[Collected data entries]
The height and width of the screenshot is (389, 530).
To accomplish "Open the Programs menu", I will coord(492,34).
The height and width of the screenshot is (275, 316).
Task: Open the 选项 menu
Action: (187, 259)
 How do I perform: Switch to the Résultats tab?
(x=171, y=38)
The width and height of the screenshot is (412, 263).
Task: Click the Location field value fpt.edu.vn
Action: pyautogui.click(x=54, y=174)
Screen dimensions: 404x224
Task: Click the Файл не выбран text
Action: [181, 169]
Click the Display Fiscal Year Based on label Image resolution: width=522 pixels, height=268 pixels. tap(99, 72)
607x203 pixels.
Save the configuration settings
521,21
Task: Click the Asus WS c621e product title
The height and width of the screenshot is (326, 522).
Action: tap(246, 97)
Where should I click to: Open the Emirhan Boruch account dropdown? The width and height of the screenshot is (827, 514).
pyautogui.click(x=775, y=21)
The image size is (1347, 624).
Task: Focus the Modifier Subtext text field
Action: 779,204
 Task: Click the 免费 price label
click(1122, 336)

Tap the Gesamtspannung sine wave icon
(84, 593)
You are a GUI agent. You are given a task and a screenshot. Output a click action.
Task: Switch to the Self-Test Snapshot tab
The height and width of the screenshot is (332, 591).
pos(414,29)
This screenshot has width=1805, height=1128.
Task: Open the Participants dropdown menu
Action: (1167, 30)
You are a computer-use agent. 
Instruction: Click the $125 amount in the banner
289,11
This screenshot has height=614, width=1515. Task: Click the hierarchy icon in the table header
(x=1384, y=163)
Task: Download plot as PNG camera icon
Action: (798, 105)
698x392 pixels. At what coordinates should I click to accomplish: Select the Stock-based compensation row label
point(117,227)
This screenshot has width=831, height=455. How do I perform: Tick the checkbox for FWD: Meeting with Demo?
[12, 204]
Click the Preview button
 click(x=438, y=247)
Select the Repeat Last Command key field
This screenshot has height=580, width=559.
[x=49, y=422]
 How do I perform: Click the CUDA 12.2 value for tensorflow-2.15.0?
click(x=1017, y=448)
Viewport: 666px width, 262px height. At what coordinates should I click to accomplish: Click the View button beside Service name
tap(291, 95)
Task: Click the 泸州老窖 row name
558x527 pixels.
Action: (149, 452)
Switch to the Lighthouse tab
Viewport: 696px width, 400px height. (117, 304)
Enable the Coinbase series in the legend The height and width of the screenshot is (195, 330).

◆ **Exercise details**
A verbatim transcription of all the entries above is required.

◆ **Solution for this exercise**
The height and width of the screenshot is (389, 530).
To accomplish "Open the Programs menu", I will coord(492,34).
The height and width of the screenshot is (275, 316).
Task: Open the 选项 menu
Action: (187, 259)
 How do I perform: Switch to the Résultats tab?
(x=171, y=38)
The width and height of the screenshot is (412, 263).
Task: Click the Location field value fpt.edu.vn
Action: pyautogui.click(x=54, y=174)
Screen dimensions: 404x224
Task: Click the Файл не выбран text
Action: [181, 169]
Click the Display Fiscal Year Based on label Image resolution: width=522 pixels, height=268 pixels. tap(99, 72)
607x203 pixels.
Save the configuration settings
521,21
Task: Click the Asus WS c621e product title
The height and width of the screenshot is (326, 522).
Action: tap(246, 97)
Where should I click to: Open the Emirhan Boruch account dropdown? The width and height of the screenshot is (827, 514).
pyautogui.click(x=775, y=21)
The image size is (1347, 624).
Task: Focus the Modifier Subtext text field
Action: 779,204
 Task: Click the 免费 price label
click(1122, 336)

Tap the Gesamtspannung sine wave icon
(84, 593)
You are a GUI agent. You are given a task and a screenshot. Output a click action.
Task: Switch to the Self-Test Snapshot tab
The height and width of the screenshot is (332, 591).
pos(414,29)
This screenshot has width=1805, height=1128.
Task: Open the Participants dropdown menu
Action: (1167, 30)
You are a computer-use agent. 
Instruction: Click the $125 amount in the banner
289,11
This screenshot has height=614, width=1515. Task: Click the hierarchy icon in the table header
(x=1384, y=163)
Task: Download plot as PNG camera icon
Action: (798, 105)
698x392 pixels. At what coordinates should I click to accomplish: Select the Stock-based compensation row label
point(117,227)
This screenshot has width=831, height=455. How do I perform: Tick the checkbox for FWD: Meeting with Demo?
[12, 204]
Click the Preview button
 click(x=438, y=247)
Select the Repeat Last Command key field
This screenshot has height=580, width=559.
[x=49, y=422]
 How do I perform: Click the CUDA 12.2 value for tensorflow-2.15.0?
click(x=1017, y=448)
Viewport: 666px width, 262px height. At what coordinates should I click to accomplish: Click the View button beside Service name
tap(291, 95)
Task: Click the 泸州老窖 row name
558x527 pixels.
Action: (149, 452)
Switch to the Lighthouse tab
Viewport: 696px width, 400px height. (117, 304)
Enable the Coinbase series in the legend The height and width of the screenshot is (195, 330).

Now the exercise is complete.